XVII| cruel man

2.4K 191 50
                                    

LAURIE

Hayali bir el boğazını sıkıyor ve onun nefes almasını engelliyormuş gibi hissediyordu piç kız. Gözleri yanıyor ve dolduğu için, uzaklaşan Cliffordları ile kafilesini görmekte zorlanıyordu.

Evet, Cliffordlar. Clifford soyadını taşıyan herkes güneye doğru yola çıkmıştı. Şu ejderhaların düzenlediği turnuva için. Laurie de babasının yanında güneye gitmek istemişti. Hatta babasına gidip kendisini de götürmesini, bu sayede ejderhalar için gözlem yapıp onları alt etmenin bir yolunu daha kolay bulabilme ihtimalini anlattığında babası soğuk mavi gözlerini Laurie' nin kahverengi gözlerine dikerek "Bir adamın onurundaki lekeler onun piçleridir. Lekemi oraya götürmek gibi bir aptallık yapmayacağım Laurie." diyerek önüne geri dönmüştü. Babasının karşısında yaşadığı duygulardan dolayı uzun bir süre hareket edememişti. Oysa günlerdir üstatların yanında çalışarak babasının gözüne girdiğini düşünmüş ancak değişen hiçbir şeyin olmadığını daha yeni fark etmişti. Laurie bir piçti. Her zaman piç olacak ve piç olarak ölecekti.

Clifford Hanedanı' nı uğurlayan insanlar yavaş yavaş kaleye geri dönerken Laurie yalnız kalana dek bekledi. Bomboş yola bakmak ona acı veriyordu ama gidecek gücü de bulamıyordu. Bu tarz durumları ilk defa yaşamazdı. Alışıktı ve kimsenin ne dediğini umursamazdı. Ama babasının son söylediği o sözleri günlerdir aklından çıkaramıyordu. Çok kırılmıştı. Hayatında ilk defa böyle duygulardan deneyim kazanmış ve bundan hiç hoşlanmamıştı. O, hissetmek istemiyordu. Ne mutluluğu, ne sevgiyi, ne de başka güzel duyguyu bile... Laurie sadece güçlenmek ve korku salmak, onu üzen herkesi öldürmek istiyordu.

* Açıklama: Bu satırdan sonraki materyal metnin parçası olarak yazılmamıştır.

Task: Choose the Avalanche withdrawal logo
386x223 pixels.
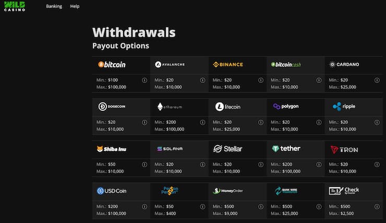Action: [x=170, y=65]
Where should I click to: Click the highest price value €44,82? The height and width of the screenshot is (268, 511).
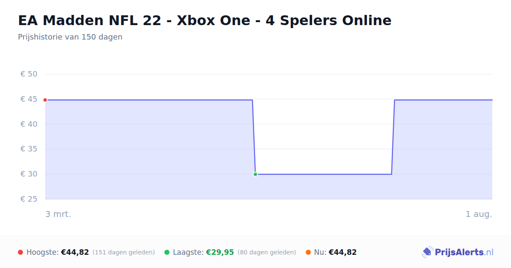75,252
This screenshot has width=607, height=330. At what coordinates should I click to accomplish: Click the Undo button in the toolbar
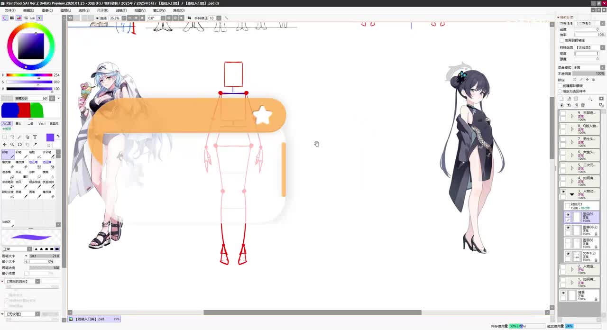(x=70, y=18)
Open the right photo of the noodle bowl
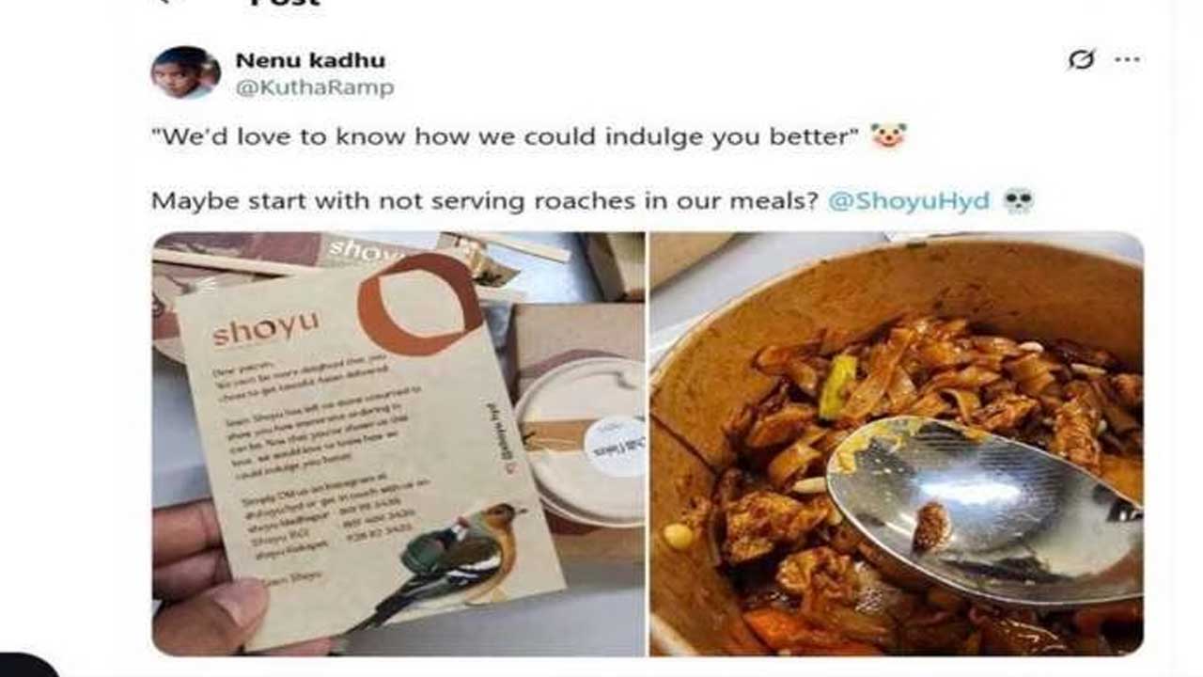The width and height of the screenshot is (1203, 677). pyautogui.click(x=897, y=443)
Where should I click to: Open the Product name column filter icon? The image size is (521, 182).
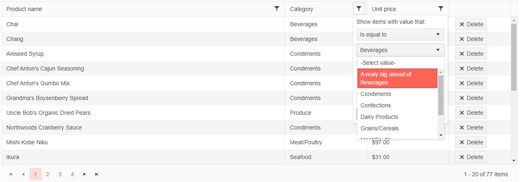(277, 9)
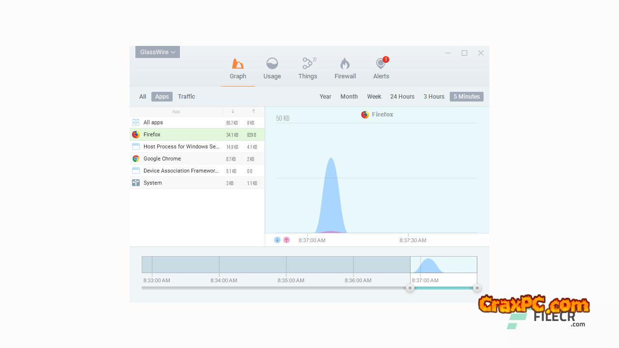Select the Week time range

(x=374, y=97)
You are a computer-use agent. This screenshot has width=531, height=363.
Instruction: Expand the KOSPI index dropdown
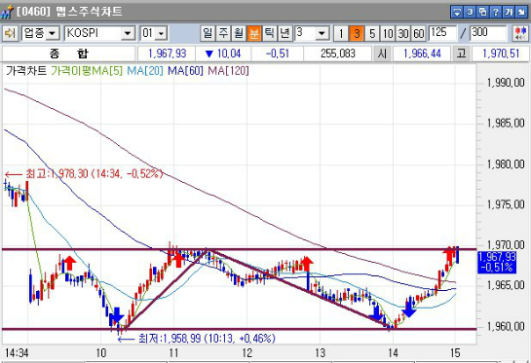128,33
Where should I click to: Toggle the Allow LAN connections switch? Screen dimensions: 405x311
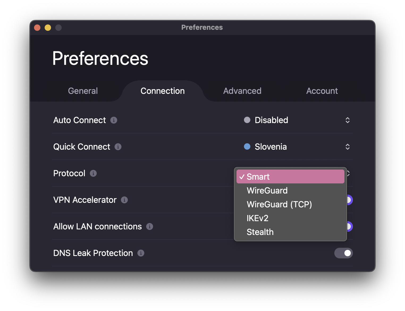coord(350,226)
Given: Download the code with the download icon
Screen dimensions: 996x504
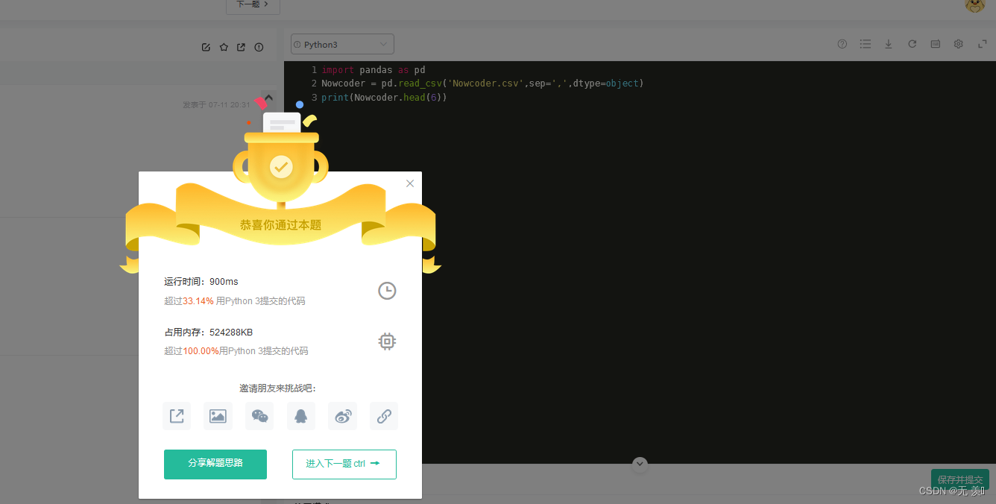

Sonunda hareket etmeyi başaran bacakları onu kale duvarları içine değil de kalenin dışındaki kasabanın sokaklarına götürmüş, sefil ve aç insanların arasında dolaşmıştı. Kış geliyordu. Bu da, yiyecek bulmanın gittikçe zorlaşacağının habercisiydi. İnsanların açlıktan ölebilme ihtimalini umursamadı. Ne de olsa yaşadığı kalenin içinde aç kalması imkansızdı. Kimse onu umursamazken o neden başkalarının durumunu umursayaydı ki? Aptallık olurdu sadece.

Kasabanın sonundaki ormana vardı. Ormandaki ağaçlardan birinin dibine oturdu ve oturur oturmaz gözyaşları bir sel gibi boşaldı. Ağlamak istememişti. O ağlamazdı. Gözyaşlarını sertçe silip durdurmaya çalışsa bile başarılı olamıyor, yanakları ıslanmaya devam ediyordu. Öfkesinden ayağının altındaki kar yığınına tekme attı. Tekme attığı şeyin Rhoslyn' in kafası olduğunu hayal etti. Pis fahişe. Laurie onun yerinde olmayı, Clifford soyadını taşımanın hayallerini kurarken o bundan mutsuz olarak ejderhalara kaçmıştı. Her şeyden mutsuzdu. Ailesinden, nişanlısı Ashton Irwin' den, kuzeyden... Beyinsiz, diye düşündü yeniden. İçinden ona küfürler etmeye devam ederken sırtını yasladığı ağaca, başının hemen biraz üzerine bir ok saplandı. Laurie irkildi ve refleks olarak, belindeki kemerde asılı olan hançerini çekti.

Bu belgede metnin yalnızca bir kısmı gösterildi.